Angiosarcomas of the breast are a type of soft tissue sarcoma. They start in cells in the walls of blood vessels or lymphatic vessels.

What breast angiosarcoma is

Angiosarcomas are a type of soft tissue sarcoma. They are cancers that start in the cells that make up the walls of blood vessels or lymphatic vessels. There are 2 main types:

  • haemangiosarcomas start in blood vessel walls
  • lymphangiosarcomas start in lymph vessel walls

Doctors don't tend to refer to these different types, and generally just use the term angiosarcoma. 

Breast angiosarcomas are very rare and it is difficult to find much information about them. Medical journals and textbooks contain very few reports of primary breast angiosarcomas. 

Most reported cases are in younger women. Some women have developed angiosarcoma as a result of having radiotherapy to their breast for a previous breast cancer.

These cancers tend to grow quickly and are generally difficult to successfully treat.

Symptoms of breast angiosarcoma

The symptoms may be similar to other types of breast cancer, including:

  • a lump or thickening in an area of the breast
  • a change in the size or shape of a breast
  • dimpling of the skin
  • a change in the shape of your nipple, particularly if it turns in, sinks into the breast, or has an irregular shape
  • a blood stained discharge from the nipple
  • a rash on a nipple or surrounding area
  • a swelling or lump in the armpit

Angiosarcomas also often have changes in the skin colour in the area. There isn't always a lump, and they might show up as an area of skin that has changed in colour or appearance.

Diagnosing breast angiosarcoma

You go to a specialist breast clinic. At the breast clinic the doctor or specialist nurse takes your medical history and examines your breasts. They also feel for any swollen (enlarged) lymph nodes under your arms and at the base of your neck.

You have some of the following tests:

  • a mammogram (an x-ray of the breasts)
  • an ultrasound (you are more likely to have this instead of a mammogram if you are under 35)
  • a biopsy – your doctor or nurse take a small sample of cells or tissue from your breast to look at under a microscope

Treatment for breast angiosarcoma

Because breast angiosarcomas are so rare, there is no established standard treatment.

Removal of the breast (mastectomy) and chemotherapy are the most likely choices of treatment. The chemotherapy drugs might be different from those usually used to treat other types of breast cancer. There is no standard chemotherapy combination.

Radiotherapy might not be an option if you have had radiotherapy for breast cancer in the past.

Coping with a rare type of breast cancer

Coping with a diagnosis of cancer can be difficult, both practically and emotionally. It can be especially difficult if you have a rare cancer. Being well informed about your cancer and its treatment can make it easier to make decisions and cope with what happens.
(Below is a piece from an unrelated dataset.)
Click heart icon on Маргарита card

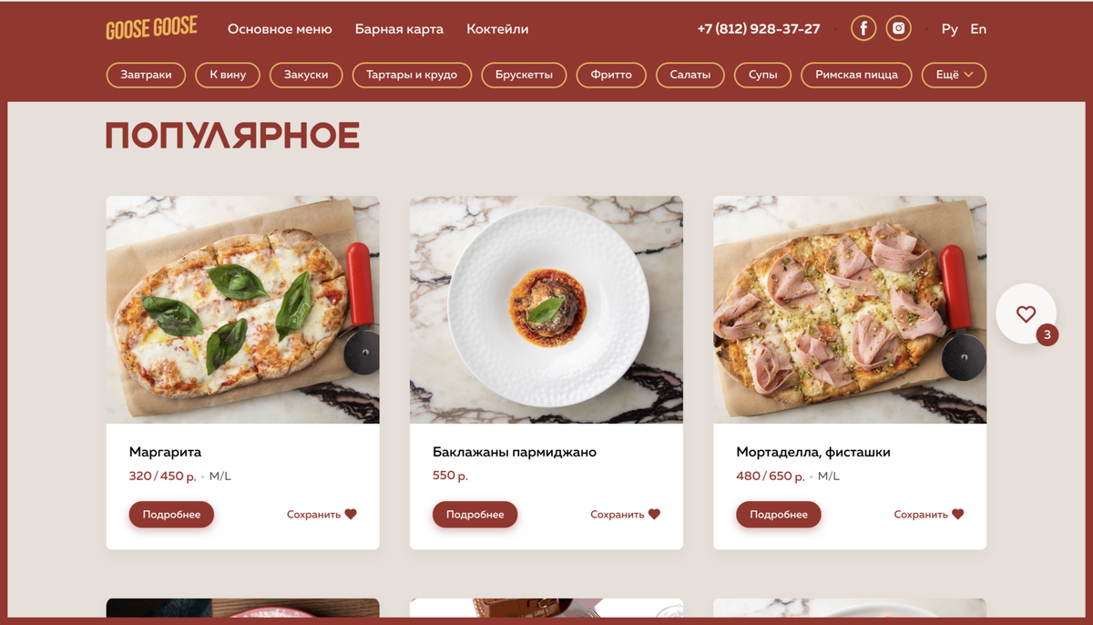click(x=351, y=515)
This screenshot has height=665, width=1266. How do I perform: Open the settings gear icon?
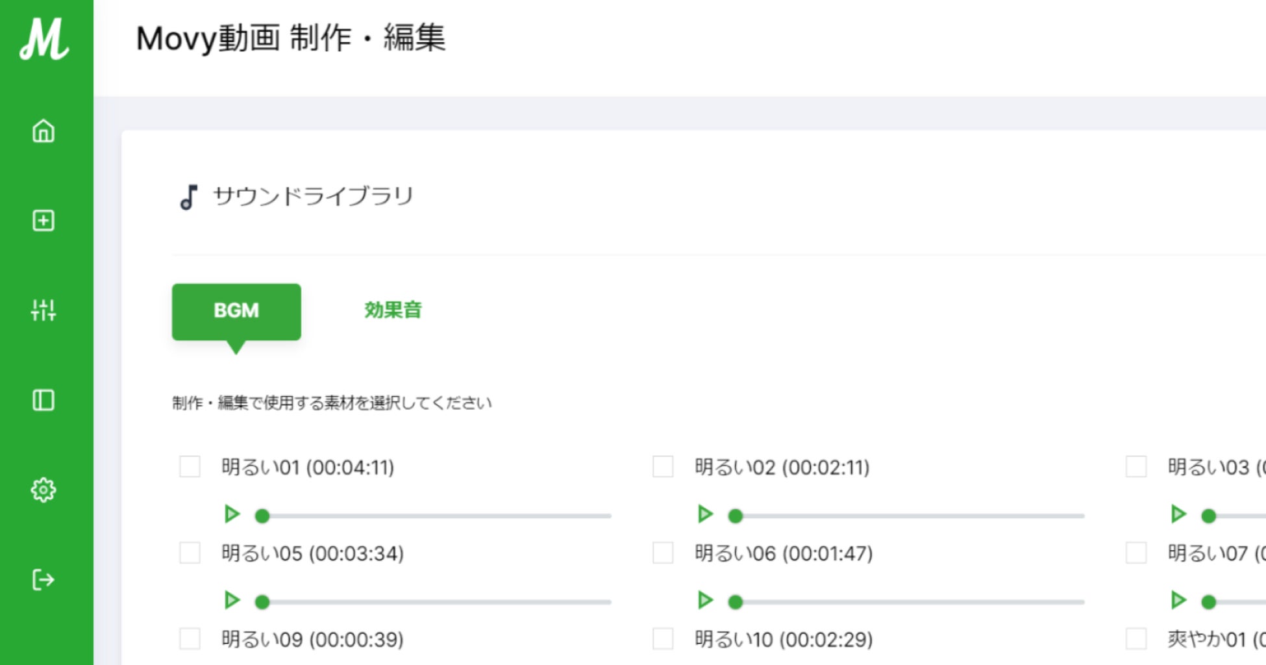coord(43,490)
Talking to other people who have the same thing can help. But it can be hard to find people who have had a rare type of cancer.

Cancer Chat is Cancer Research UK’s discussion forum. It is a place for anyone affected by cancer. You can share experiences, stories and information with other people who know what you are going through.

Help and support

The Rare Cancer Alliance gives information and support to people with rare cancers. 

Trials and research

There may be fewer clinical trials for rare types of cancer, than for more common types. It is hard to organise and run trials for rare cancers. Getting enough patients is critical to the success of a trial. The results won't be powerful enough to prove that one type of treatment is better than another if the trial is too small.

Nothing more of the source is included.